What to do —
For the word "computer", work out how many lines in the records below contain it and state that count alone.

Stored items

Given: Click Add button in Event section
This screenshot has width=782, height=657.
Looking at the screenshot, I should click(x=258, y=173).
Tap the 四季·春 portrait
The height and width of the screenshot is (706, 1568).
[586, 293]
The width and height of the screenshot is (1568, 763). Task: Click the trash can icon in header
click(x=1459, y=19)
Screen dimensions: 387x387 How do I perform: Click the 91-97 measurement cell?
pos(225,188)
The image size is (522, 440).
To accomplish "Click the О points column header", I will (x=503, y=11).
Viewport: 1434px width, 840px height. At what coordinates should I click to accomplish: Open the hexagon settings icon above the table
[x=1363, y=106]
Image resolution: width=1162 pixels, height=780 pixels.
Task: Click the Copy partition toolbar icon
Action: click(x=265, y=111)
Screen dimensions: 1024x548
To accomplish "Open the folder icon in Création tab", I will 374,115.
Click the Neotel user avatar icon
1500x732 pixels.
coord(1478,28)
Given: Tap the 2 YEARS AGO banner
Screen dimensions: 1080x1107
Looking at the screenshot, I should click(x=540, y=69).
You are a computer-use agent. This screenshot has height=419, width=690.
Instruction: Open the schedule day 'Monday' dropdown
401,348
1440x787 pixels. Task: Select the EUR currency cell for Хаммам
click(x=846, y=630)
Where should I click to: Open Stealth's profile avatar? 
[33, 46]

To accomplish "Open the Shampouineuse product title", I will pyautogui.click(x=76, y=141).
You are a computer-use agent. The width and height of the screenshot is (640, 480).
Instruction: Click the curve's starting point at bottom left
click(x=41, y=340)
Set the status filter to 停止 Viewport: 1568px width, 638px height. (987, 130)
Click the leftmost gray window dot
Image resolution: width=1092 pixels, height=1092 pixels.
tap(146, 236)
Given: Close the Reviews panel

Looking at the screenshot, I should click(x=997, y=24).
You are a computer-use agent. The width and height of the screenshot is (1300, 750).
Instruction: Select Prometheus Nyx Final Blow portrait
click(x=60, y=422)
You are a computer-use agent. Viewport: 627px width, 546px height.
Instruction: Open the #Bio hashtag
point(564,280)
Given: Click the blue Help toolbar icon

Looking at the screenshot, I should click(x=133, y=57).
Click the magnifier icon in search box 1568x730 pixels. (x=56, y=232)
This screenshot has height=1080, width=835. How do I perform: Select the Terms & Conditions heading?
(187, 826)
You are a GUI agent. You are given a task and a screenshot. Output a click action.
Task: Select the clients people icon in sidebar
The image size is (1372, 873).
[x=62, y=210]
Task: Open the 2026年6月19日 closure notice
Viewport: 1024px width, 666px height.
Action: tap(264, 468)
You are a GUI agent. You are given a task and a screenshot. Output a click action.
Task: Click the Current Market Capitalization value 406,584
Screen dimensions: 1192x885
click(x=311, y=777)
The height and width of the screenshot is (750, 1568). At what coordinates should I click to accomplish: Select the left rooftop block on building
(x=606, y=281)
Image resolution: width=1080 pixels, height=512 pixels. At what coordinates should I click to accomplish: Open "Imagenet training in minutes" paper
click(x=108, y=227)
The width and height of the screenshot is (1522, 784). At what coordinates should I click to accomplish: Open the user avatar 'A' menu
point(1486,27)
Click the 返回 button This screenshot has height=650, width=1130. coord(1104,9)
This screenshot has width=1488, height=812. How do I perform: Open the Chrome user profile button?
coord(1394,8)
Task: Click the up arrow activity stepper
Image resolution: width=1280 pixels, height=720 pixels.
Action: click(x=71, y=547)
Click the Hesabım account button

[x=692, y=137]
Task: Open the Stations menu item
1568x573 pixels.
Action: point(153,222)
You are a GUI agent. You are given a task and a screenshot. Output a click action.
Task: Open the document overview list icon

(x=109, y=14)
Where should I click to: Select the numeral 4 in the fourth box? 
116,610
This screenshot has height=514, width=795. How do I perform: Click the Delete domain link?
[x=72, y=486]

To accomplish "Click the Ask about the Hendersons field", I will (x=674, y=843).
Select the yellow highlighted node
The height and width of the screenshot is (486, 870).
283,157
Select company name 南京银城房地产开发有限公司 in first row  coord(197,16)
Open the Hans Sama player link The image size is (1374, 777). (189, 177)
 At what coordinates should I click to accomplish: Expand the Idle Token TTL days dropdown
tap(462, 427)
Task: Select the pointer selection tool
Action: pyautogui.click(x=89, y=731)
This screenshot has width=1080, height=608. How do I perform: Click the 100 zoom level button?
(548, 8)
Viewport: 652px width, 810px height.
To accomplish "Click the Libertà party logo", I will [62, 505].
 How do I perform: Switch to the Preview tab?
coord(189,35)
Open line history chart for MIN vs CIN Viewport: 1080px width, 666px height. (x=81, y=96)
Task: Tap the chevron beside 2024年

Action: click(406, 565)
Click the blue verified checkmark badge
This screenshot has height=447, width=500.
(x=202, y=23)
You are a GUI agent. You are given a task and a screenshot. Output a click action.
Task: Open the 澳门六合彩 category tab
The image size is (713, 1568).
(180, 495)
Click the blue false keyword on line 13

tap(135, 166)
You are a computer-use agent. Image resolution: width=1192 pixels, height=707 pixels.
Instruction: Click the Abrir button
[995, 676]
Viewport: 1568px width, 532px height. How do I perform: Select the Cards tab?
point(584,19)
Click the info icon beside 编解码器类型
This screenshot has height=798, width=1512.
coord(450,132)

Task solution —
5